● Material for this exercise:

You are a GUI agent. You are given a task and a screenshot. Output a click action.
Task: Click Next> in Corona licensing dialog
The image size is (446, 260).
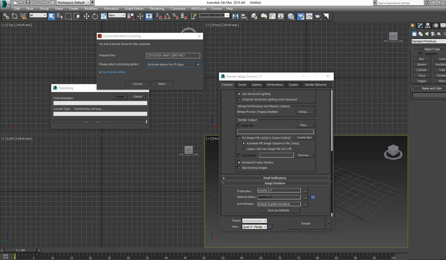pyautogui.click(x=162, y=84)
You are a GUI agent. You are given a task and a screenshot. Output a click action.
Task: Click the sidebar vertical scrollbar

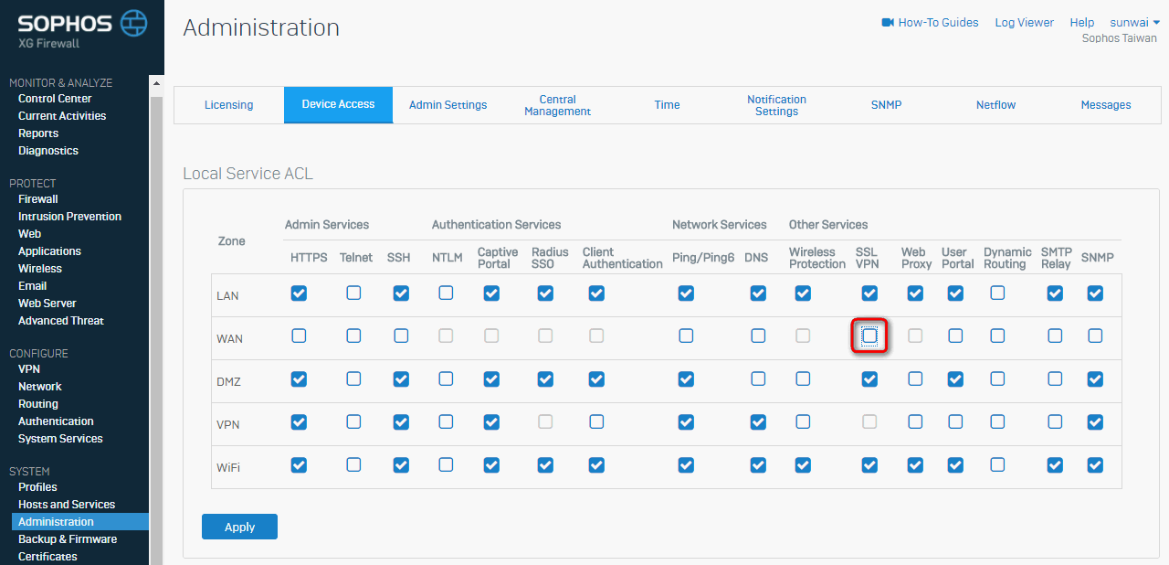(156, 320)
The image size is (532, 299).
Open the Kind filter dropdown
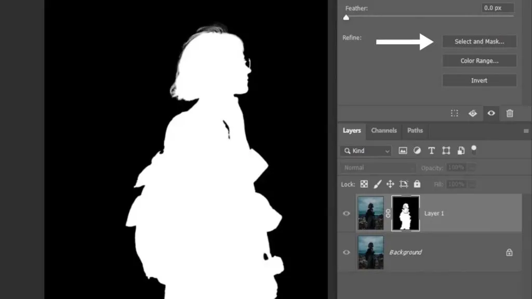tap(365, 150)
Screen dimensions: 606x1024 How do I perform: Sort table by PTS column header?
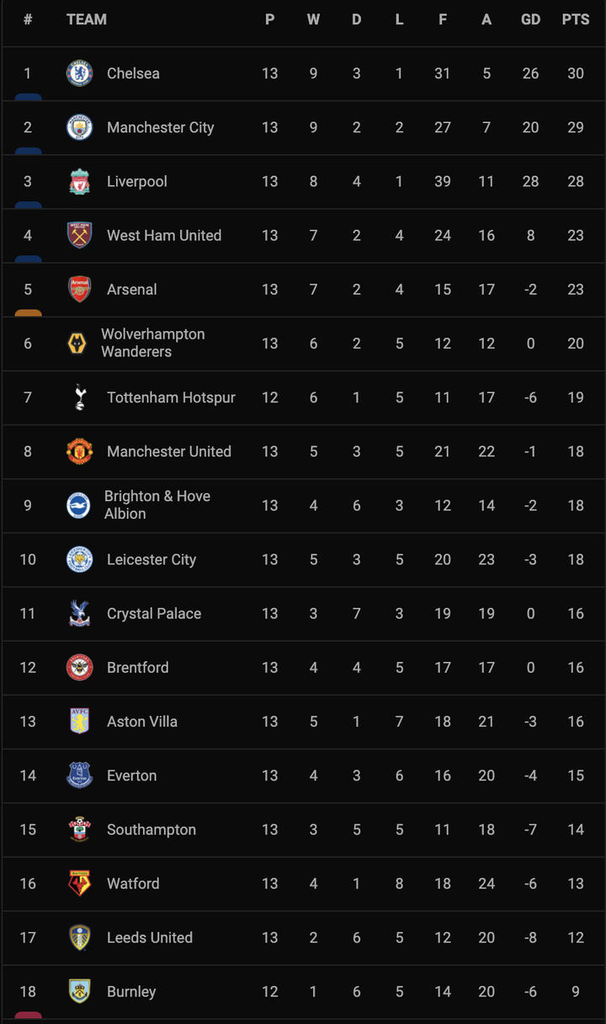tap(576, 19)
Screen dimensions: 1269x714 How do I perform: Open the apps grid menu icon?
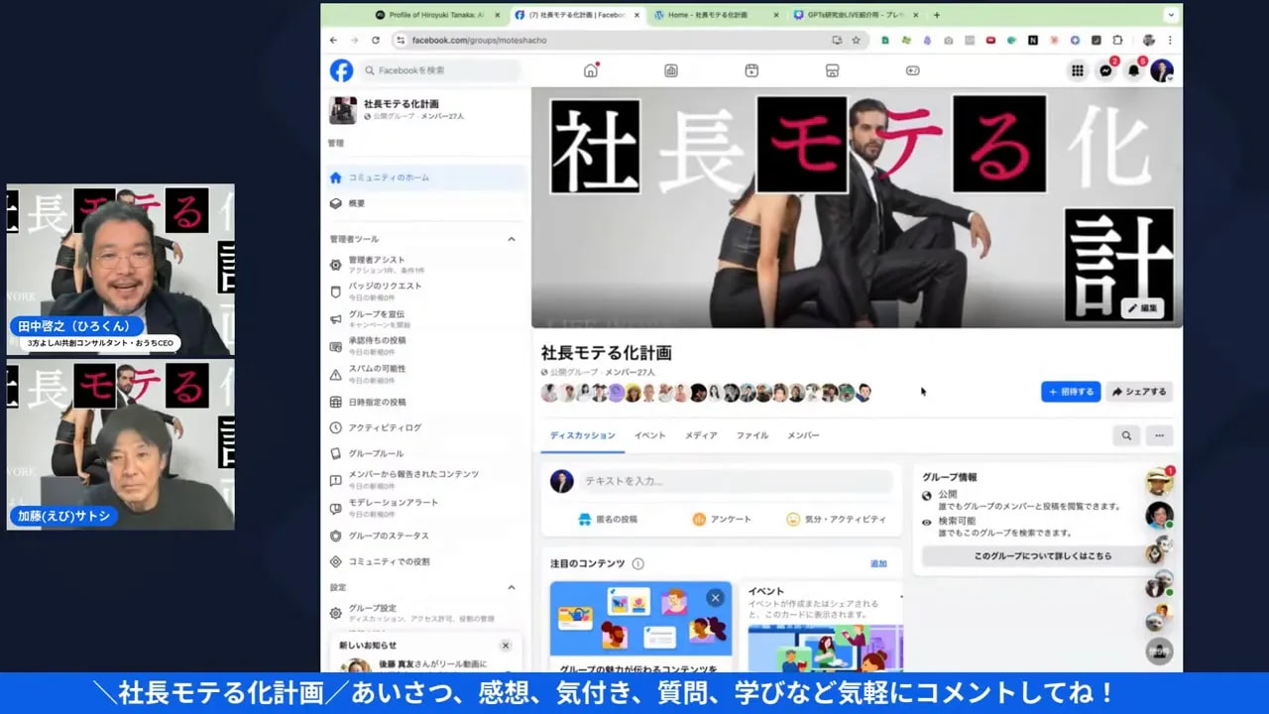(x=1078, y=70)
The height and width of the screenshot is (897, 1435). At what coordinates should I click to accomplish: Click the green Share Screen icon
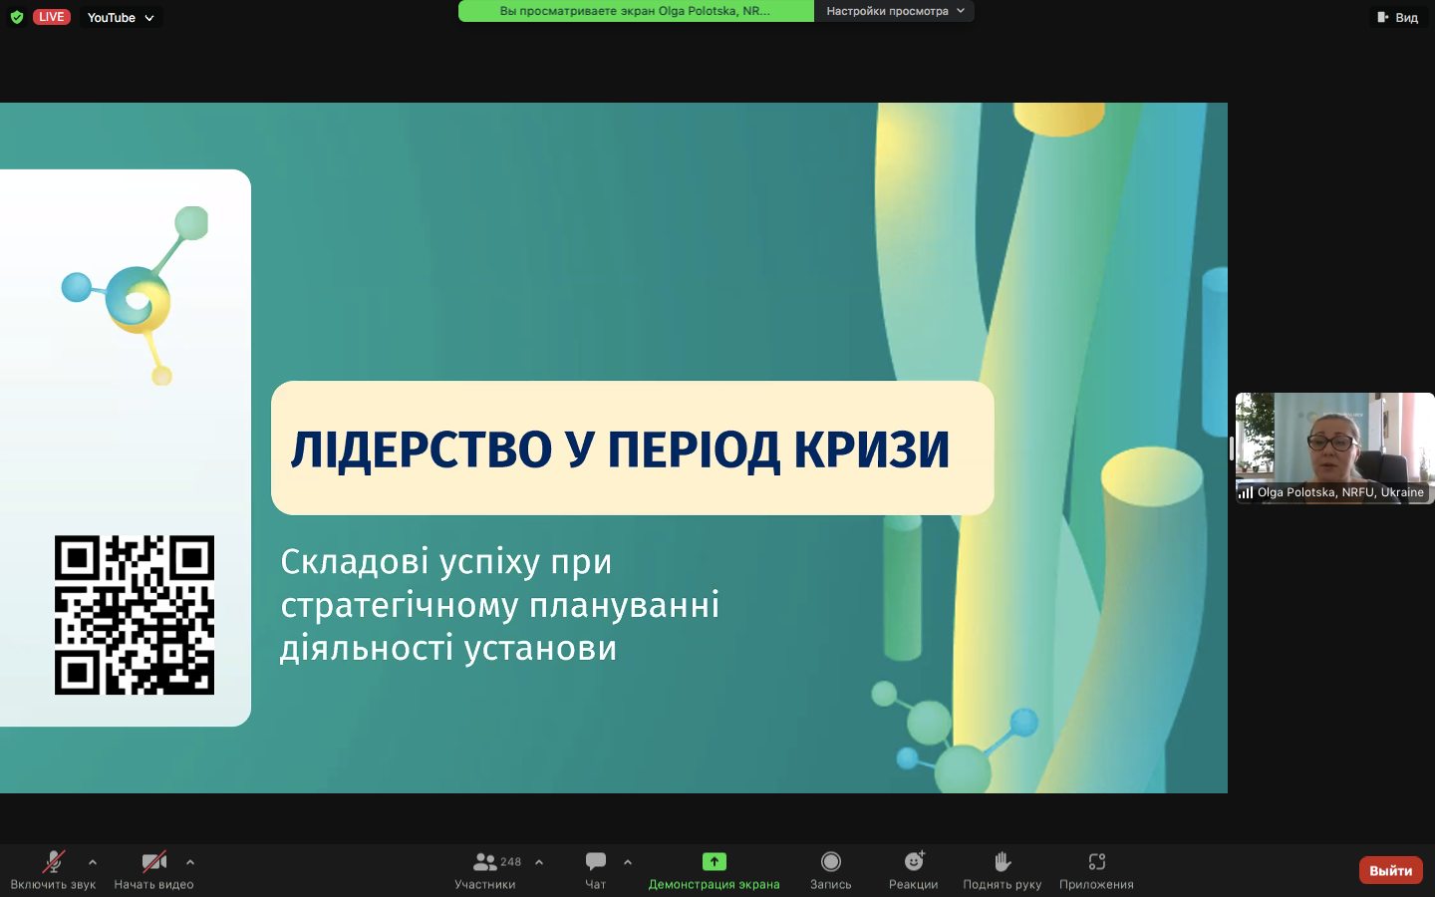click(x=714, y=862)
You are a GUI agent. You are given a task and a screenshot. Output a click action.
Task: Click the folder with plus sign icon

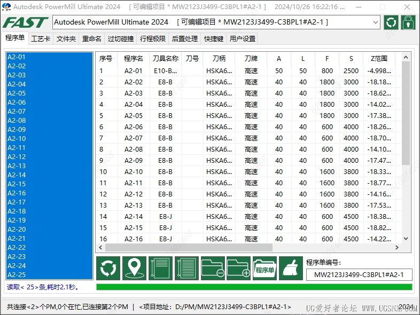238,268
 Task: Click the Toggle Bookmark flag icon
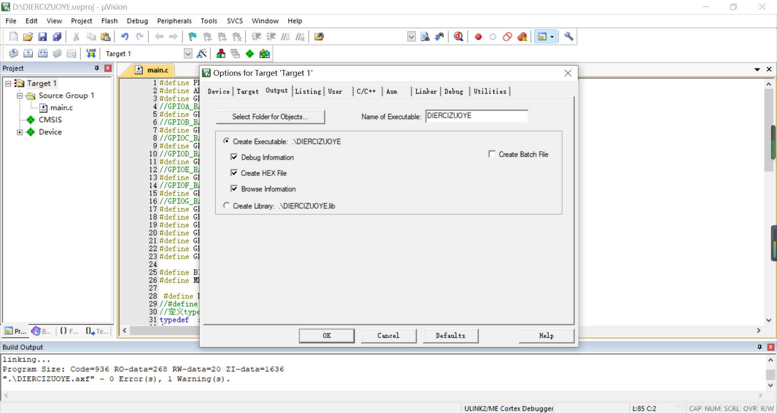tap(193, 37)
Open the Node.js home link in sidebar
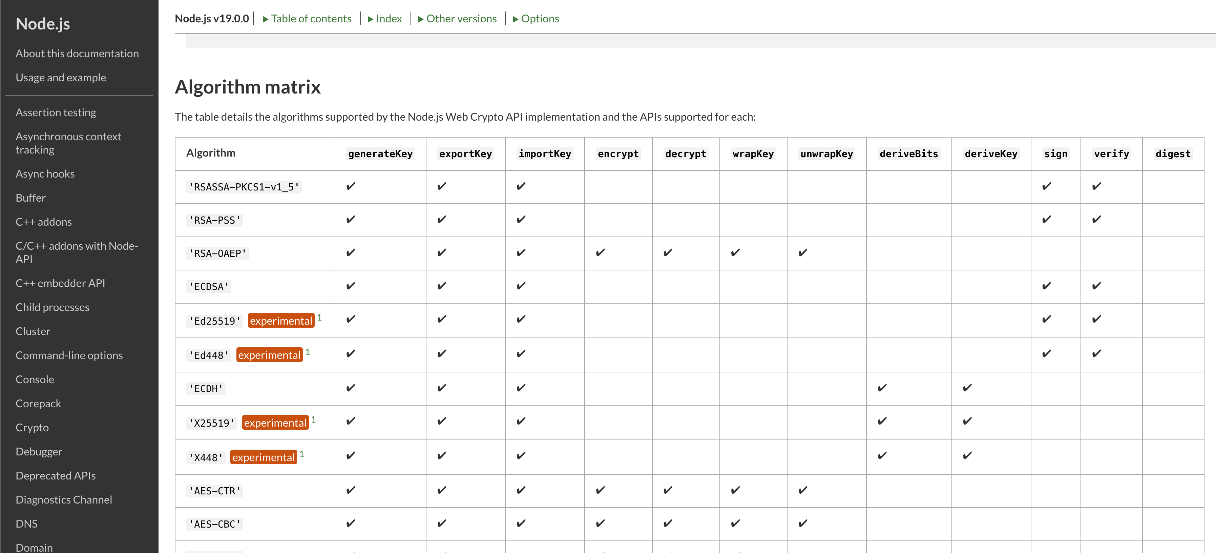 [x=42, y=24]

● Exercise: What is needed is an exact reprint of every entry, pictures excluded.

● Response:
You are a GUI agent. You are given a task and a screenshot. Output a click action.
Task: Click Next> in Corona licensing dialog
The image size is (446, 260).
pyautogui.click(x=162, y=84)
You are a GUI agent. You are given a task and a screenshot. Output a click action.
Task: Click the sidebar vertical scrollbar

(156, 320)
The image size is (532, 299).
Open the Kind filter dropdown
tap(365, 150)
Screen dimensions: 606x1024 How do I perform: Sort table by PTS column header?
tap(576, 19)
Screen dimensions: 1269x714 How do I perform: Open the apps grid menu icon?
(x=1078, y=70)
The height and width of the screenshot is (897, 1435). At what coordinates should I click to accomplish: Click the green Share Screen icon
click(x=714, y=862)
You are a GUI agent. You are given a task and a screenshot. Output a click action.
Task: Click the folder with plus sign icon

238,268
 Task: Click the Toggle Bookmark flag icon
tap(193, 37)
Open the Node.js home link in sidebar
 [x=42, y=24]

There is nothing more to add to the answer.